Firm through the fiercest drought or storm.

Sitting on the roof, looking over the city of Kolkata. The air is cool, and about five floors high makes you friendly with the clouds. The laundry sways in the breeze on weighed-down clotheslines. The night sky makes all the dim lights in the apartment buildings stand out. Usually the background music is honking horns of taxis, beeps and bells of rickshaws, auto rickshaws, and motorcycles, but tonight Nathan’s wooden flute sings louder. The melody is like a prayer into the night, cast musically over the city. As I listen, I can’t help but to sing in prayer over all that I see. It’s as though the honks and ear-splitting horns of the train sing, but have no true song. Somehow the quietness and smallness of a flute that knows a tune of truth seems so piercing and profound in this moment. In Christ alone, my hope is found.

It’s our second week here in Kolkata, first week of placements. Everyone has consistently been on different schedules, going and coming at different times. Almost everyone has gotten sick this week, and it spreads rapidly through the apartment. It varies from diarrhea, upset stomach, to some unknown virus. Two or three of us were taken down by a virus and held behind for a few days while the rest of the teams went to their placement sites. As I laid on my mat, going through periods of hot fevers and sweating, I was angry, upset, and disgusted. It’s lonely to be sick, and it’s as though loneliness and discomfort is compounded when you aren’t around familiar people, a familiar place, and when you don’t have tissues. My prayer was consistently, Jesus can you please heal me? I felt lonely and uncared for. As I opened my Bible, I kept reading about those who were prayed for and healed, and was ever so hungry for prayer. I asked Dana, a fellow trekker who was also sick, if we could pray, but I didn’t know how to ask. I started out with commenting on how long our leg hairs were, then we compared armpit hairs, and then I asked if we could pray together. We asked Jesus to heal us and then asked Jesus to heal those who were sick here. In that moment we understood the weight of what the least in this city experience perhaps all the time. I deeply understood the weakness, debilitation, and loneliness of those lying on the side of the road here in Kolkata, because I felt like them. Only Jesus could restore us holistically.

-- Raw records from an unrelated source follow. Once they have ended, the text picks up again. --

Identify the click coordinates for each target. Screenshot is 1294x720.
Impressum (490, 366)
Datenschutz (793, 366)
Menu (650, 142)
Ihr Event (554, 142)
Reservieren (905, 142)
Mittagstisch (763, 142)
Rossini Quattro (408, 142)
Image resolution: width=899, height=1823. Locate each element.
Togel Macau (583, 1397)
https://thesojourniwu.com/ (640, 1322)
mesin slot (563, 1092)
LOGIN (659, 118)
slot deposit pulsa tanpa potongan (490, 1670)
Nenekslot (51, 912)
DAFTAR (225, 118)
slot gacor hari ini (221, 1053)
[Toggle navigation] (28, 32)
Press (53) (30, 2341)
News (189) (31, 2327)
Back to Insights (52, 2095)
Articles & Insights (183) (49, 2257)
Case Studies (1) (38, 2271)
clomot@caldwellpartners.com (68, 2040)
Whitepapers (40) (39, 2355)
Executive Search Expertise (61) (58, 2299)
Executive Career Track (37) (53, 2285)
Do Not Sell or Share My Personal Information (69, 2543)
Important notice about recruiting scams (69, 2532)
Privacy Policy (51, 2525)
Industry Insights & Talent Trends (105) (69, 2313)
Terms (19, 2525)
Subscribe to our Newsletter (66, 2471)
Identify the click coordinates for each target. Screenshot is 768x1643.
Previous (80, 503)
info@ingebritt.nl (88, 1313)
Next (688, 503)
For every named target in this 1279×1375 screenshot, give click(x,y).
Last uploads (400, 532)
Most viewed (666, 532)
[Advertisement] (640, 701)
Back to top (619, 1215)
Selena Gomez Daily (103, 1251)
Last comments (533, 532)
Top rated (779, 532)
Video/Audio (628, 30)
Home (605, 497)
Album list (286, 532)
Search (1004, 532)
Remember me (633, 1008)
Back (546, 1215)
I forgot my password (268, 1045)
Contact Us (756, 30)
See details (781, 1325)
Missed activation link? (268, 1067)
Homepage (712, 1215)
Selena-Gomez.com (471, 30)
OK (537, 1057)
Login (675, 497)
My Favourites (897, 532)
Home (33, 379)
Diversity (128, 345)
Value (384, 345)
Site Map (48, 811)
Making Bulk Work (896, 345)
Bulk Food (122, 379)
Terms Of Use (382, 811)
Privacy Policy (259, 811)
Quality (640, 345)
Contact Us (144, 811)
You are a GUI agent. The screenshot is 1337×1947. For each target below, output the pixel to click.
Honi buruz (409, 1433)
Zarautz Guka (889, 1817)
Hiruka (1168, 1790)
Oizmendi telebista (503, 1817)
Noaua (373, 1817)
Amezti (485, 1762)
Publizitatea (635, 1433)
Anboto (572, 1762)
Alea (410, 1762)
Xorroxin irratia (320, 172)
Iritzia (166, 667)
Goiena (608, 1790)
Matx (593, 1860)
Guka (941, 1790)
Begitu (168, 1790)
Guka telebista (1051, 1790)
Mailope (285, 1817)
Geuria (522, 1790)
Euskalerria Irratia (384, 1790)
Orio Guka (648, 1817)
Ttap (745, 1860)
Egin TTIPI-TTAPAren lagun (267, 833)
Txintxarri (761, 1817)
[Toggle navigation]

Against the backdrop of bleak sickness and misery, the kindness that the team showed stands as a bright contrast. Some simply came over to engage me, another offered me the same exact biscuits I had been praying for (I was too weak to go buy some), and the staff from Kolkata City Mission, our ministry partner, came up to see how I was doing. God showed me his care and love through biscuits, words and prayers of the team, for which I am so thankful and blessed. My heart goes out to those who don’t have these luxuries.

Although I couldn’t spend much time working with the ministry partners, I was completely dependent on Jesus for everything. I wasn’t self-sufficient in any way and had no way to restore my own body. God holds each day we have here in Kolkata in His hand, and he’s keenly aware of our frame. Just as he knows this team, he loves and tends to those here in this city. He gives friends, legs to walk, a stomach for eating, a mouth for smiling and singing, and most of all, a hope in Him alone. He is my light, my strength, my song.